What is needed is every line from the one holding "Task: Open the floating phone call timer" to the last line of the data below, printed exactly and without pictures.
[Data section — start]
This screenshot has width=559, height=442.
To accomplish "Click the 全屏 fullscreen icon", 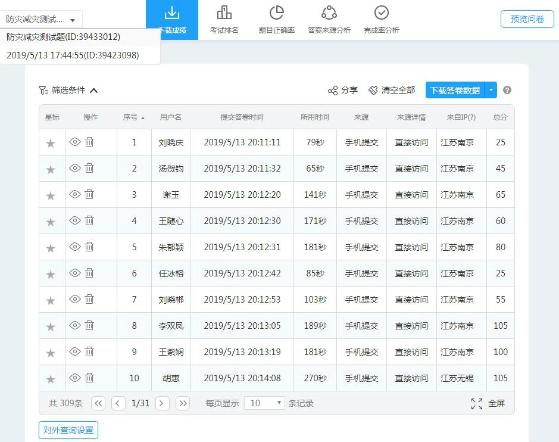I will [x=476, y=404].
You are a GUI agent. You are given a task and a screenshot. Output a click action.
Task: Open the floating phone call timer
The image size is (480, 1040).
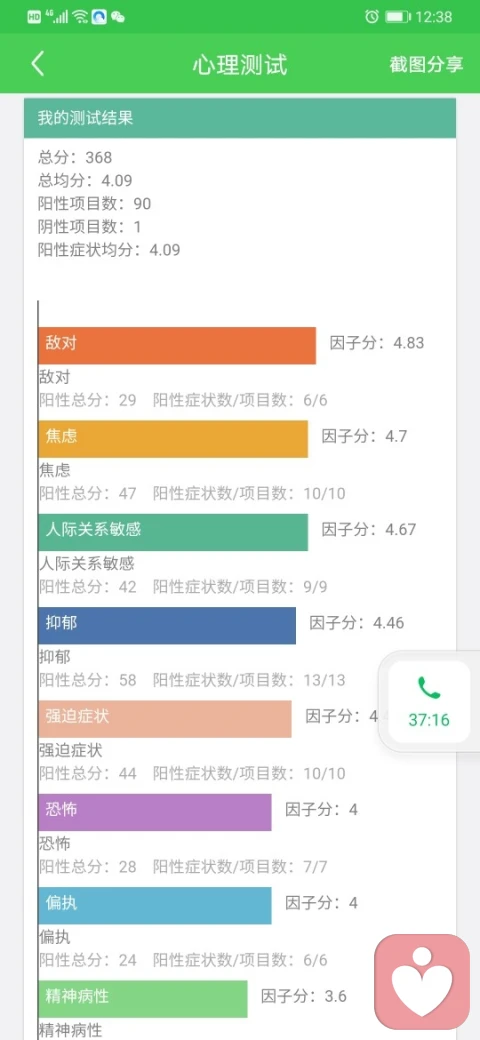(429, 702)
[Data section — finish]
__Response to the task__
Task: Open the floating phone call timer
The image size is (480, 1040).
(429, 702)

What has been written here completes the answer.